Replication & Serial Position Curve (Dan Reisberg) ch. 5

In the methods essays so far, we've talked about some of the steps needed to make sure an individual result from a particular experiment is unambiguous. We've talked about the need for a precise hypothesis, so that there's no question about whether the result fits with the hypothesis or not. We've talked about the advantages of random assignment, to make certain that the result couldn't be the product of preexisting differences in our comparison groups. We've discussed the need to remove confounds so that, within the experiment, there is no ambiguity about what caused the differences we observe.

Notice that all of these points concern the interpretation of individual results, so that each experiment yields clear and unambiguous findings. It's important to add, though, that researchers rarely draw conclusions from individual experiments, no matter how well designed the experiment is. One reason for this is statistical: A successful replication-a reproduction of the result in a new experiment-provides assurance that the original result wasn't just a fluke or a weird accident. Another reason is methodological: If we can replicate a result with a new experimenter, new participants, and new stimuli, this tells us there was nothing peculiar about these factors in the first experiment. This is our guarantee that the result was produced by the factors deliberately varied in the experiment and was not the chance by-product of some unnoticed factor in the context.

In addition, researchers generally don't repeat experiments exactly as they were run the first time. Instead, replications usually introduce new factors into the design, to ask how these alter the results. Specifically, researchers offer a hypothesis about the original result and then deduce from this hypothesis predictions about factors that should alter the data pattern. Testing these predictions allows them to test the hypothesis.

We gave an example of this method in the textbook: If people are asked to recall as many words as they can from a list they just heard, the results show a characteristic U-shaped serial-position curve. This result is easily replicated, so we know it doesn't depend on idiosyncratic features of the experimental context.
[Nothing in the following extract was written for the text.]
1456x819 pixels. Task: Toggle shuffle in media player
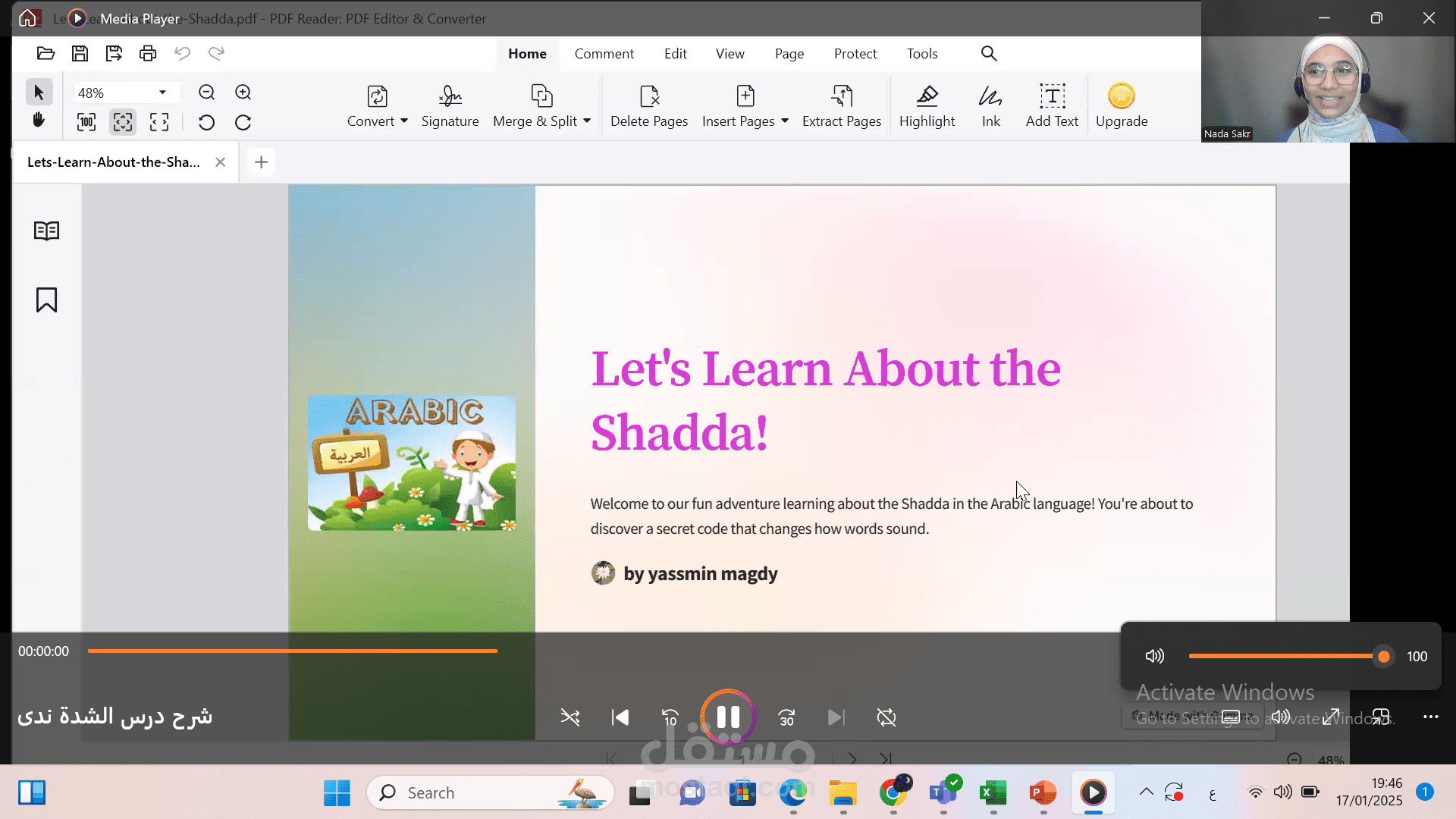pos(570,717)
We therefore want to ask, what causes this reliable pattern? One proposal, of course, is provided by the "modal model," a theoretical account of memory's basic architecture. But is this model correct?

To address this question, researchers have varied factors in the basic list-learning experiment that should, if the hypothesis is correct, alter the results. One factor is speed of list presentation: According to our hypothesis, if we slow down the presentation, this should increase recall for all but the last few words on the list. A different factor is distraction right after the list's end: Our hypothesis predicts that this will decrease the recency effect but will have no other effects. These predictions both turn out to be right.

Notice, then, that our confidence in our hypothesis rests on many results-results showing the replicability of the basic finding, and then other results testing predictions derived from our hypothesis. In the end, it's this fabric of results, easily explained by our hypothesis and not easily explained in any other way that convinces us that our hypothesis is indeed correct.